Заинтересовавшись причиной нарушения традиций, я толкнула прикрытую кухонную дверь и заглянула за нее.

А на кухне сидела Маринка! Совершенно одетая!

Глазки мои невыспавшиеся сами собою раскрылись широко и удивленно. Еще бы: Маринка встала раньше меня! Пришла на кухню! Умылась-оделась! А запаха кофе не чувствовалось!

Либо это чудо – либо шиза. Либо молиться – либо вызывать «Скорую». Что делать – непонятно, но не молчать же, как дурочка, и я тихонько откашлялась.

– Ты это чего, а? – опасливо спросила я, не рискуя даже приблизиться.

Маринка посмотрела на меня и затушила сигарету в пепельнице.

– Полный абзац, – сказала она с непонятным выражением лица.

– Да? – спросила я. – А почему?

– А вот потому, – ответила она, побарабанив пальцами по столешнице, – представляешь, сволочь какая? Только я к нему привыкла, так он взял и застрелился!

Я схватилась за сердце и сползла вдоль косяка на пол.

– Как? – прохрипела я. Мысли у меня испуганно заметались.
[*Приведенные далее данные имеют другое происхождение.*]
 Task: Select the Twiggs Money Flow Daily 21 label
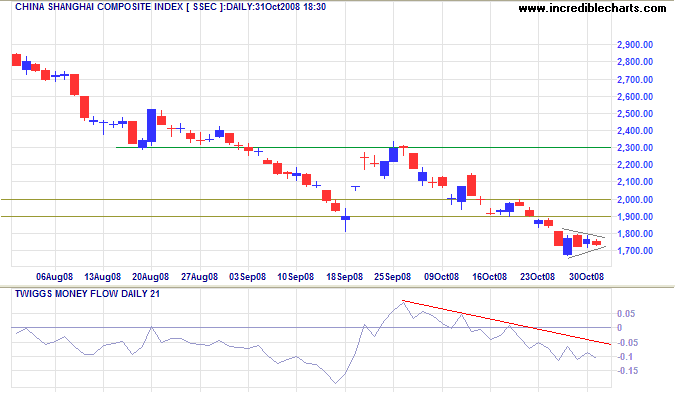(87, 294)
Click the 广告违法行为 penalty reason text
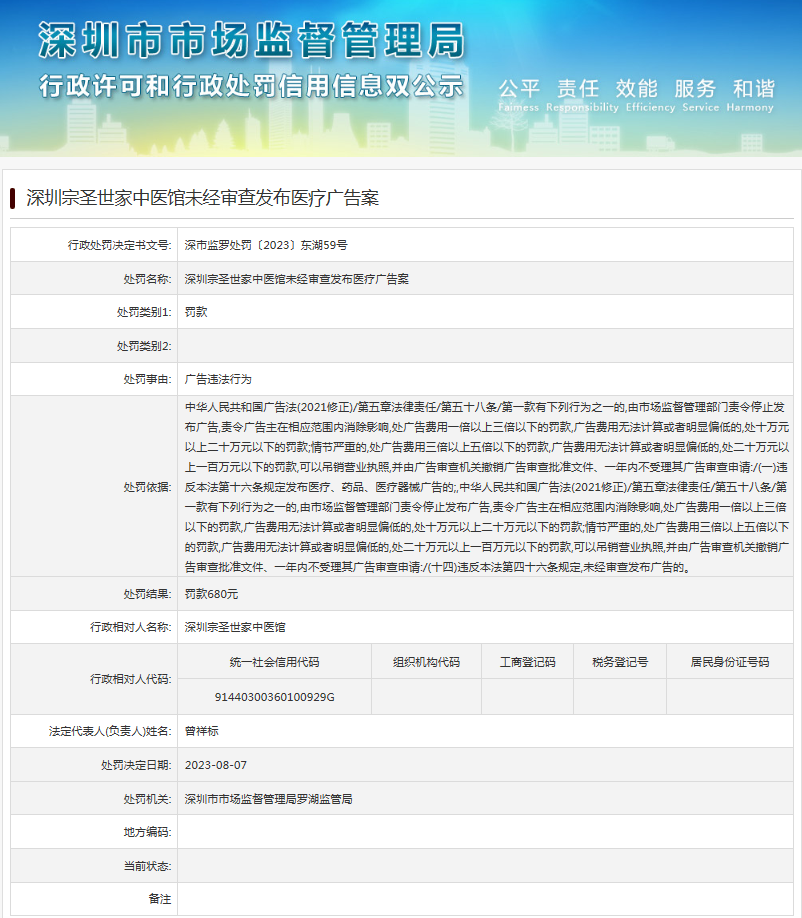 (218, 380)
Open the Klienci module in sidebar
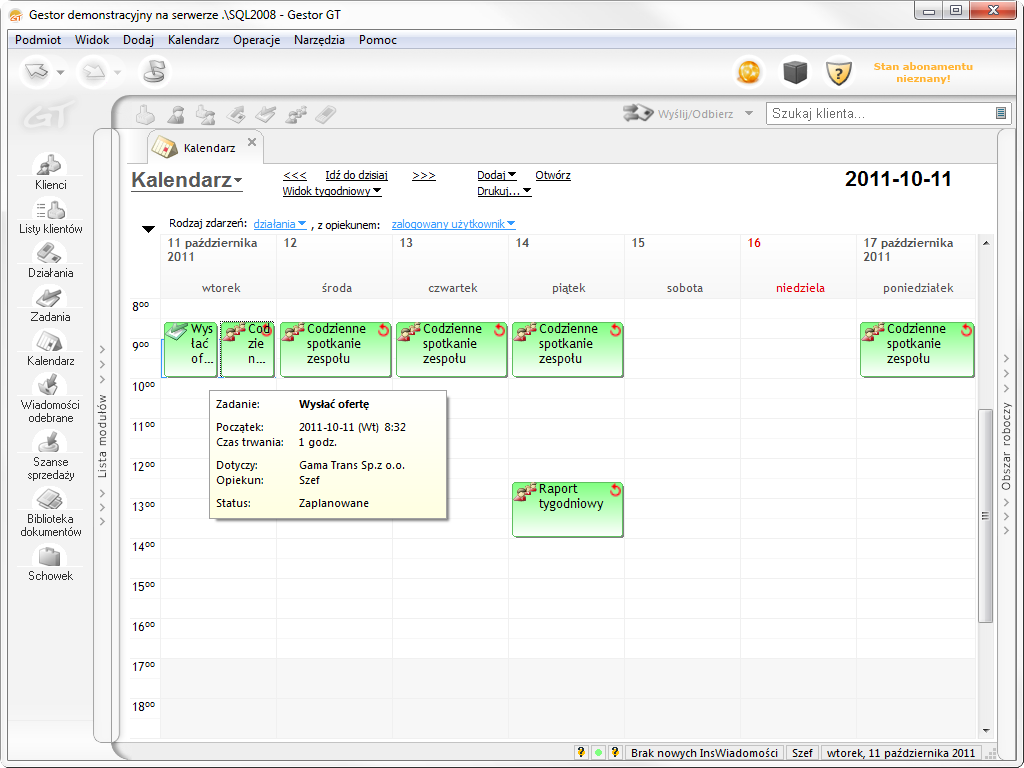This screenshot has height=768, width=1024. coord(50,171)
Я ничего не могла сообразить, понимала только, что случилось что-то страшное и кошмарное.

– Как застрелился? – повторила я, с трудом обретя способность говорить четко и ясно.

– Из пистолета, – ответила Маринка, встала и потянулась, поскрипывая суставами, – я как увидела, так расстроилась, что заснуть не могла. Ворочалась, ворочалась, а! – Она махнула рукой и подошла к плите. – Тут Виктор копошился со сковородкой, я его выгнала к чертовой матери, чтобы не мешал переживать.

Услышав про живого и здорового Виктора, я встала и туже затянула пояс халата.

– Кто это там у тебя застрелился, зараза? – спросила я максимально ласковым тоном, чтобы не раздражать Маринкину крышу, явно съехавшую набекрень.

– Малдер, кто же еще, – ответила она, ставя чайник на плиту.

– Какой еще Малдер? – Я ничего не понимала из того, что она мне говорит, но было ясно, что у Маринки наступил очередной бзик.

– Из «Секретных материалов», ну «Х-файлы», ты не смотришь, что ли? – Маринка недоуменно посмотрела на меня.

– Тьфу! – ответила я и, повернувшись к ней спиной, раздраженно прошастала к ванной.

– Это он прикинулся, – догадалась я, выкрикнув из коридора, – чтобы расследование провести.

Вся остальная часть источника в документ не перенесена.